The critical ingredient of our analysis is the relationship between the dissemination of fabricated images of child pornography and additional acts of sexual abuse.  Factual studies that establish the link between computer-generated child pornography and the subsequent sexual abuse of children apparently do not yet exist. ... The legislative justification for the proposition was based upon the  Final Report of the Attorney General's Commission on Pornography, a report that predates the existing technology. ... The Final Report emphasized the victimization of real children by adult distribution of the pornographic material.  The report shows that the use of sexually explicit photos or films of actual children to lure other children played a small part in the overall problem involving harm to children. ... Thus, while such images are unquestionably morally repugnant, they do not involve real children nor is there a demonstrated basis to link computer-generated images with harm to real children. Absent this nexus, the law does not withstand constitutional scrutiny.7 

By criminalizing all visual depictions that "appear to be" or "convey the impression" of child pornography, even where no child is ever used or harmed in its production, Congress has outlawed the type of depictions explicitly protected by the Supreme Court's interpretation of the First Amendment.  Because the 1996 Act attempts to criminalize disavowed impulses of the mind, manifested in illicit creative acts, we determine that censorship through the enactment of criminal laws intended to control an evil idea cannot satisfy the constitutional requirements of the First Amendment.
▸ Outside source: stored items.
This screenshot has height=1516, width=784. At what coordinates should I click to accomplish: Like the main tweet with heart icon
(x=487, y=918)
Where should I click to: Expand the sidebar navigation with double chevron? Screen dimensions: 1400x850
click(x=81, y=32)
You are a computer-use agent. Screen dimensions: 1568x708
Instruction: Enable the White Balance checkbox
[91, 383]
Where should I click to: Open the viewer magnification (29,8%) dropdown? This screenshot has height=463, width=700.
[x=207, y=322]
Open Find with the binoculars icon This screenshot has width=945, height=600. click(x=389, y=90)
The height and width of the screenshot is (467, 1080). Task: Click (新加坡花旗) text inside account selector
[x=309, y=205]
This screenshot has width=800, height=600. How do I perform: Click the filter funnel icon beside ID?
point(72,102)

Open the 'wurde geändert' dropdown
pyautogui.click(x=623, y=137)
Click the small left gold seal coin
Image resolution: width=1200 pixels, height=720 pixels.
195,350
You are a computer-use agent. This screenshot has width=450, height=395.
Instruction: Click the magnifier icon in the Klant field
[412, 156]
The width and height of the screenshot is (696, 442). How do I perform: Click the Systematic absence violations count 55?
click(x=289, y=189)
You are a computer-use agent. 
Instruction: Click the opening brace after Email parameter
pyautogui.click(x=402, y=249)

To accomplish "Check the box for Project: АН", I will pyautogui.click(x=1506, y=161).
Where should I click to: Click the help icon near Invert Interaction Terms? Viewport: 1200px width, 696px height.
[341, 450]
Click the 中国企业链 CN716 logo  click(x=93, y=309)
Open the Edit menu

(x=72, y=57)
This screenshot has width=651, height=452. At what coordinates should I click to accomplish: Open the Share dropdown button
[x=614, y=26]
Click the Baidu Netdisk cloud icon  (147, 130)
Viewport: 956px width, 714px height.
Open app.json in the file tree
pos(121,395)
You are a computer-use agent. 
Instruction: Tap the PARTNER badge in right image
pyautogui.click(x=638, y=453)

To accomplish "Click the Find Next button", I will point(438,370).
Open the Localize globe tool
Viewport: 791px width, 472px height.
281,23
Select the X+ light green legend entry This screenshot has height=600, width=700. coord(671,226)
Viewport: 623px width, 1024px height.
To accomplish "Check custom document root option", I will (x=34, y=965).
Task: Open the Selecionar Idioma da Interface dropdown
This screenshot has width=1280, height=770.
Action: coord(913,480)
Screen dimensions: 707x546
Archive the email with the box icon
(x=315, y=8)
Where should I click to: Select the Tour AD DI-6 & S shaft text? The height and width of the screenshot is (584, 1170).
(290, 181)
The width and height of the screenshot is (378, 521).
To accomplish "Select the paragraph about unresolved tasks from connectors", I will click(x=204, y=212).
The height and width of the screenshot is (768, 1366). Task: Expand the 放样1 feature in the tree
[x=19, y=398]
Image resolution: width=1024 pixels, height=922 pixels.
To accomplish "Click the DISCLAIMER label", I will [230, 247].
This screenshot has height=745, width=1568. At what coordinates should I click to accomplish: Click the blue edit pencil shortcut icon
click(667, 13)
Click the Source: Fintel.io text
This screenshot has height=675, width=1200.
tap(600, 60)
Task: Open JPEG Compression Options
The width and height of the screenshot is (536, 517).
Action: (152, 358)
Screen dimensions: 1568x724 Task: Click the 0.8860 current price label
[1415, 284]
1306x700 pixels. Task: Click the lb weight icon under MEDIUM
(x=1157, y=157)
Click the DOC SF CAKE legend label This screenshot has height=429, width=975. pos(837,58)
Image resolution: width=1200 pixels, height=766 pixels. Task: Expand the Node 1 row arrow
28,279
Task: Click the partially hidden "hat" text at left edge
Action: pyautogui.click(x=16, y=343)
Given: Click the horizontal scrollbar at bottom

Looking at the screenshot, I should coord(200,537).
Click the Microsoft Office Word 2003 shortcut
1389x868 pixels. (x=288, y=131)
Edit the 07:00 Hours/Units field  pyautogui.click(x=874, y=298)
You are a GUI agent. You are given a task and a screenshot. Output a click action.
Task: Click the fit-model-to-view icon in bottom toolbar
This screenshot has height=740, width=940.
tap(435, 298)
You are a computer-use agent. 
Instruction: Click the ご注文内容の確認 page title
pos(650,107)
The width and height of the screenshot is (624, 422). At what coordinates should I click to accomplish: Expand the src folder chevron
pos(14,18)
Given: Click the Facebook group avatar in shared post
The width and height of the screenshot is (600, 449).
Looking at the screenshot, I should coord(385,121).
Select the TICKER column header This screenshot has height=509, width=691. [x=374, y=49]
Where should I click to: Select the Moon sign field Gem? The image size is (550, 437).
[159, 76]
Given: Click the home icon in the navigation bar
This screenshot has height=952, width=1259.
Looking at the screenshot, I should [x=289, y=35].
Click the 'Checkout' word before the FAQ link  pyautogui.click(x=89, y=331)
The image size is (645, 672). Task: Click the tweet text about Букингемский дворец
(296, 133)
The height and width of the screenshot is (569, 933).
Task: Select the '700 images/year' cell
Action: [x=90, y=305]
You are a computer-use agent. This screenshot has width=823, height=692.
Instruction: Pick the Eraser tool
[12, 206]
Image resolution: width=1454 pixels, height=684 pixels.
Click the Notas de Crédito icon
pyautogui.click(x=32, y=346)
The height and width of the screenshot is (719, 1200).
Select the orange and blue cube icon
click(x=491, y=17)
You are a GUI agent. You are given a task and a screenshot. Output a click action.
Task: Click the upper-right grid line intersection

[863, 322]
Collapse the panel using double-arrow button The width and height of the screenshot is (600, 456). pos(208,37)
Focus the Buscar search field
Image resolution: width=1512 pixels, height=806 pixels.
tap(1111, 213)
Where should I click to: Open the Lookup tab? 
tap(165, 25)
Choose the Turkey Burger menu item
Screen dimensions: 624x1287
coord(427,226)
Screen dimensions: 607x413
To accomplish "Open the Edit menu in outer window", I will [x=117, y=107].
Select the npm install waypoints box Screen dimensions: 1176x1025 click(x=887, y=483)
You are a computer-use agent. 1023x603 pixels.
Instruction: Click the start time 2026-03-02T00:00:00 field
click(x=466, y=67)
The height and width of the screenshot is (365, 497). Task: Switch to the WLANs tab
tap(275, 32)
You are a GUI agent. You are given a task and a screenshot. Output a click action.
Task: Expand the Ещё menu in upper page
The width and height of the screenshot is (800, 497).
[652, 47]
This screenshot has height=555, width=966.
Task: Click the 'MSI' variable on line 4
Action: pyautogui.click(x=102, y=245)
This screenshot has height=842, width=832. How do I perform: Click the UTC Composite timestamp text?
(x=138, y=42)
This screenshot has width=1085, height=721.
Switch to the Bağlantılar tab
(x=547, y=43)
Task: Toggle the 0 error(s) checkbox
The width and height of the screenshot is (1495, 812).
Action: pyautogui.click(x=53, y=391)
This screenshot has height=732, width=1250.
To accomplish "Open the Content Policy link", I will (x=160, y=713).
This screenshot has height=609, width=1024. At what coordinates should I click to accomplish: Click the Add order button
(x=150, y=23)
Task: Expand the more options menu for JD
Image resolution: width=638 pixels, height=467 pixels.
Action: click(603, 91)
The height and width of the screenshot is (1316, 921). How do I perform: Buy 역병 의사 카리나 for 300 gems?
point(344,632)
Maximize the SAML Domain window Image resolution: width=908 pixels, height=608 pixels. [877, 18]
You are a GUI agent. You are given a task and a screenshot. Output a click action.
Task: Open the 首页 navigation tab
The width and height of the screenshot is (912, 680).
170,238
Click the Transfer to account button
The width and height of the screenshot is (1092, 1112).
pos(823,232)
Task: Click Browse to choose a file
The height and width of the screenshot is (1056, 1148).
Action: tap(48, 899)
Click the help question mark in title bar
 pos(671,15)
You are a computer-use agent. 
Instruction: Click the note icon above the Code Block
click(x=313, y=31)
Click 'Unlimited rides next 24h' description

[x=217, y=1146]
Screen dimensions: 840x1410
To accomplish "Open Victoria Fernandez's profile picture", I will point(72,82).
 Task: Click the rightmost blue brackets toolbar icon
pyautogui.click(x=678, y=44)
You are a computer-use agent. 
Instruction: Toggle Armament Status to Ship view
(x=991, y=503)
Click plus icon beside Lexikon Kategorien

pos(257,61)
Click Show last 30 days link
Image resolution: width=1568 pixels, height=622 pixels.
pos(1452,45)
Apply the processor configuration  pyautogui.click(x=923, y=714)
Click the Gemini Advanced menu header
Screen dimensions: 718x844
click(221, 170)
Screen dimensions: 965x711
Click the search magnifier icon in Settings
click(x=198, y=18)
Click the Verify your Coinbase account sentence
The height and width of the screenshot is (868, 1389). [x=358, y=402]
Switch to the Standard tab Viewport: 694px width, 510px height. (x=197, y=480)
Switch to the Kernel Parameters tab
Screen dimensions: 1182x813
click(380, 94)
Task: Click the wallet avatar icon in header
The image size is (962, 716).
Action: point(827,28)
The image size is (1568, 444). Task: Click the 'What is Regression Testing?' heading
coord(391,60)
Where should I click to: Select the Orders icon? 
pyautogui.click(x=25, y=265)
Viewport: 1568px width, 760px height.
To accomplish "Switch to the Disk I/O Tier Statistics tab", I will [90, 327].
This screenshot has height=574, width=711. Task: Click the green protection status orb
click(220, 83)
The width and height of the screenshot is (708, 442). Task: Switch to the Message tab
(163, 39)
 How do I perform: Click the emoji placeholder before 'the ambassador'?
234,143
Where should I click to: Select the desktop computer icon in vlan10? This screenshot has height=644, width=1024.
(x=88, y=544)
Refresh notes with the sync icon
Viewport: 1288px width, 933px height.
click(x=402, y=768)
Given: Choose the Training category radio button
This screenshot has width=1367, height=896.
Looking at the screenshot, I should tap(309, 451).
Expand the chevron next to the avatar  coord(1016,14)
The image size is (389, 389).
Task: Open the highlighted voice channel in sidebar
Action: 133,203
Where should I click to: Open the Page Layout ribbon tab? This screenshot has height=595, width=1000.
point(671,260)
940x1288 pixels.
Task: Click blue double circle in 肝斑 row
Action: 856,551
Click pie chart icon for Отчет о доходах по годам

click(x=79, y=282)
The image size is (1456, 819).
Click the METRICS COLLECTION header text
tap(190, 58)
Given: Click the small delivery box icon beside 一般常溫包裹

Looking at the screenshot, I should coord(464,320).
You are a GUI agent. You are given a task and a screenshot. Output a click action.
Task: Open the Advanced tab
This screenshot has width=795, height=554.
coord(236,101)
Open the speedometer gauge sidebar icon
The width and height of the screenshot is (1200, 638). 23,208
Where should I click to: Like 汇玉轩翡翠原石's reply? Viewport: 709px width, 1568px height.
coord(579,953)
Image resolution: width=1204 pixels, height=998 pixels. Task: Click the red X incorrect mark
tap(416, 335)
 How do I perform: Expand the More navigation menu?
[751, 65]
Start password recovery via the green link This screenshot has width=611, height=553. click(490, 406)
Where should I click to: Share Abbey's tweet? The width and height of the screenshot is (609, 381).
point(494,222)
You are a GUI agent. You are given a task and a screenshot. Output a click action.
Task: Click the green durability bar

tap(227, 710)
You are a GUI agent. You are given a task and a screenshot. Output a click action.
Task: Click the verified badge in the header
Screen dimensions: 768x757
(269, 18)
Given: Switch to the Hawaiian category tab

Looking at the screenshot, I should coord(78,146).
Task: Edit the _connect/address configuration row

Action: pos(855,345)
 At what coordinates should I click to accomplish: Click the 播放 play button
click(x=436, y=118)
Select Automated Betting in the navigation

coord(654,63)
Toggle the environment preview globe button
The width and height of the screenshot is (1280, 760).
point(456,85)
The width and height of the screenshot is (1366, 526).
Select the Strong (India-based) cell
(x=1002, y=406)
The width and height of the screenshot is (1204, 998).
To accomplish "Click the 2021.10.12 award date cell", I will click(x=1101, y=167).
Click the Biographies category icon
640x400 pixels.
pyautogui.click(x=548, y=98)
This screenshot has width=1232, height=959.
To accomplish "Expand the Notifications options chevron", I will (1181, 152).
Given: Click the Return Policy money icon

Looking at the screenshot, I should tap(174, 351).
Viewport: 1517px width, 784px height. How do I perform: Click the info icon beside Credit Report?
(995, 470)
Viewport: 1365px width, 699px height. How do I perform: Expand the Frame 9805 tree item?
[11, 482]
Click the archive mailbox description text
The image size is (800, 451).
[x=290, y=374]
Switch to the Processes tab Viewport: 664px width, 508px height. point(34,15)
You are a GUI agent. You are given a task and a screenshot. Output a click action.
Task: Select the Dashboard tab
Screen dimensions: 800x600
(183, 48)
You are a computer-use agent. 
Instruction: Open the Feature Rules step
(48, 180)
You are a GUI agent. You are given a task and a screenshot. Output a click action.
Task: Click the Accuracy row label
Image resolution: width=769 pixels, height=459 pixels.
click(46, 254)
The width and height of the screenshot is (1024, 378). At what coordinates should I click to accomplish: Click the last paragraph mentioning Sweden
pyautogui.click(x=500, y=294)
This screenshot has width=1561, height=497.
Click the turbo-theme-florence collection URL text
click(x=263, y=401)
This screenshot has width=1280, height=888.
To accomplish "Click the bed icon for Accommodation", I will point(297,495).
Our determination is not to suggest that anyone condones the implicit or explicit harmful secondary effects of child pornography. Rather it is a determination to measure the statute by First Amendment standards articulated by the Supreme Court. To accept the secondary effects argument as the gauge against which the statute must be measured requires a remarkable shift in the First Amendment paradigm. Such a transformation, how speech impacts the listener or viewer, would turn First Amendment jurisprudence on its head. 

In short, we find the articulated compelling state interest cannot justify the criminal proscription when no actual children are involved in the illicit images either by production or depiction.  Because we find that Congress has not provided a compelling interest, we do not address the "narrow tailoring" requirement.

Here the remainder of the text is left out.